Husband drives to Bismarck for work every Tuesday night, and returns home Wednesday night. He is usually pretty tired on both drives, and cranks up music on the radio to keep himself awake.

The other night he listened to the Sinatra station, and heard what he thought was one of the oddest duets he ever heard. It featured Frank Sinatra and Aretha Franklin singing What Now, My Love.

I have to agree with husband that this is quite weird. I can’t imagine what possessed the Queen of Soul to sing that with Ol’ Blue Eyes. Their styles are so different and not really compatible. Sort of like Ozzy Osbourne singing gospel music with Amy Grant.

What music keeps you awake when you drive? What are your favorite duets? What are some duets you wouldn’t want to hear?

Zoo Buddies

YA and I can’t go anywhere without seeking out the closest zoo or animal park (or both).  We were both actually surprised that there is a zoo in Honolulu.  When we were deciding on a hotel, we had several places marked on a map and while we didn’t choose Waikiki due to its proximity to the zoo, it certainly didn’t hurt that it was walking distance from our hotel.

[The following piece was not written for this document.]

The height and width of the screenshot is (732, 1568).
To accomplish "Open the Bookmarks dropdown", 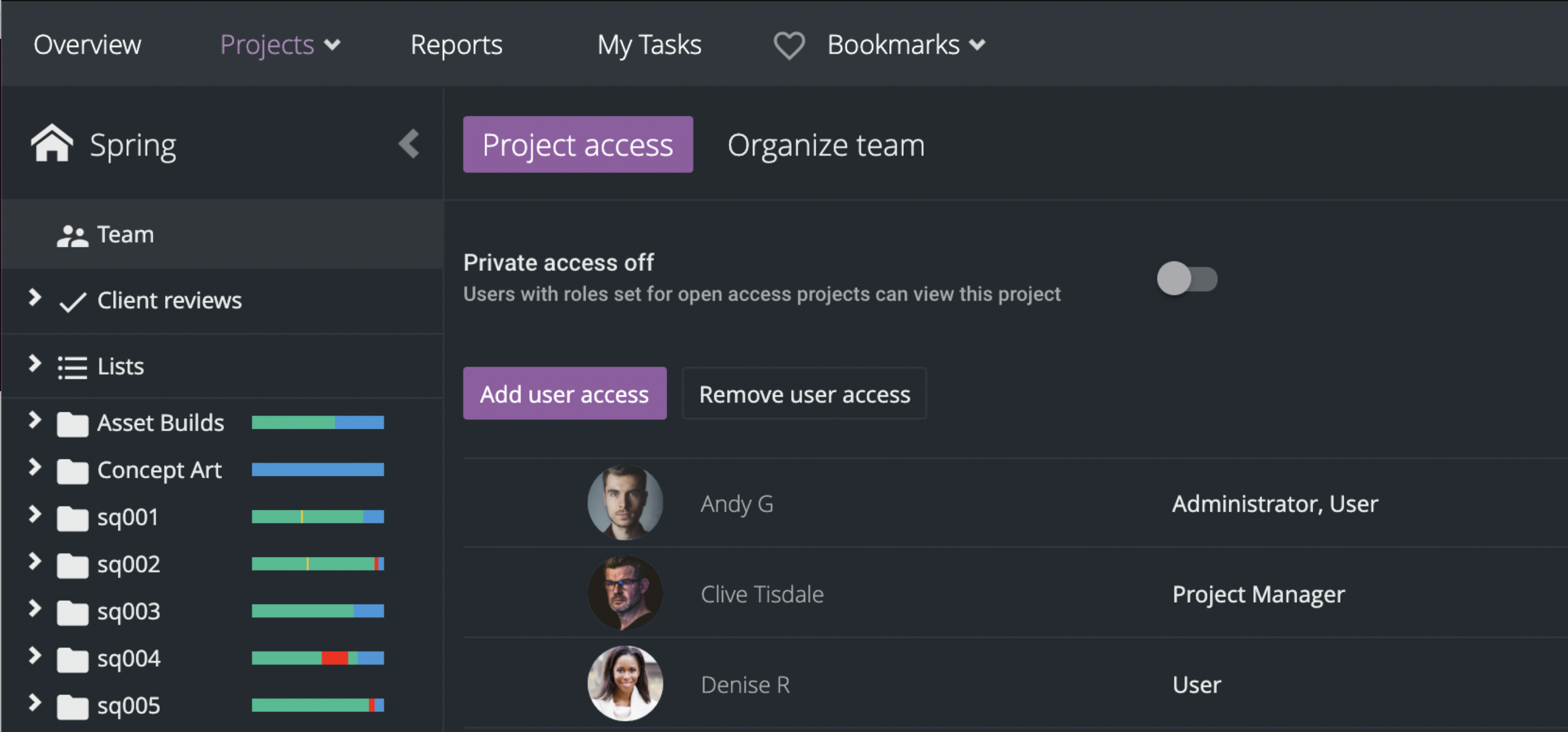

It was bigger than I was expecting considering its prime location right off the beach and had a bigger variety of animals that I was expecting as well.  It was a quiet day when we were there so no jostling and every docent was all ours. 

There were three giraffes and one zebra together in a large savannah-like enclosure.  I asked the docent whey the two breeds were together; zebras have a reputation for not getting along with anybody else, including members of their own species and troop.  The docent told me that the larger/older giraffe was named Squirt and the zebra was named Mr. Z.  Apparently they had been housed together for many years until just recently when the two younger giraffes were introduced.  Mr. Z has access to his own space and sleeping area at all time but he prefers to hang out with Squirt and even sleeps with him.  The docent also told me that although Squirt seems to enjoy having the two younger giraffes arounds, he still prefers the company of his zebra pal.  The zoo considers them a bonded pair.

I love hearing stories like this so it was great to have the docent all to myself for a bit.  Of course, I got a rare YA photo that morning as well so it turned out to be a fabulous morning.

Do you have any “must dos” when you travel or when you have out of town visitors?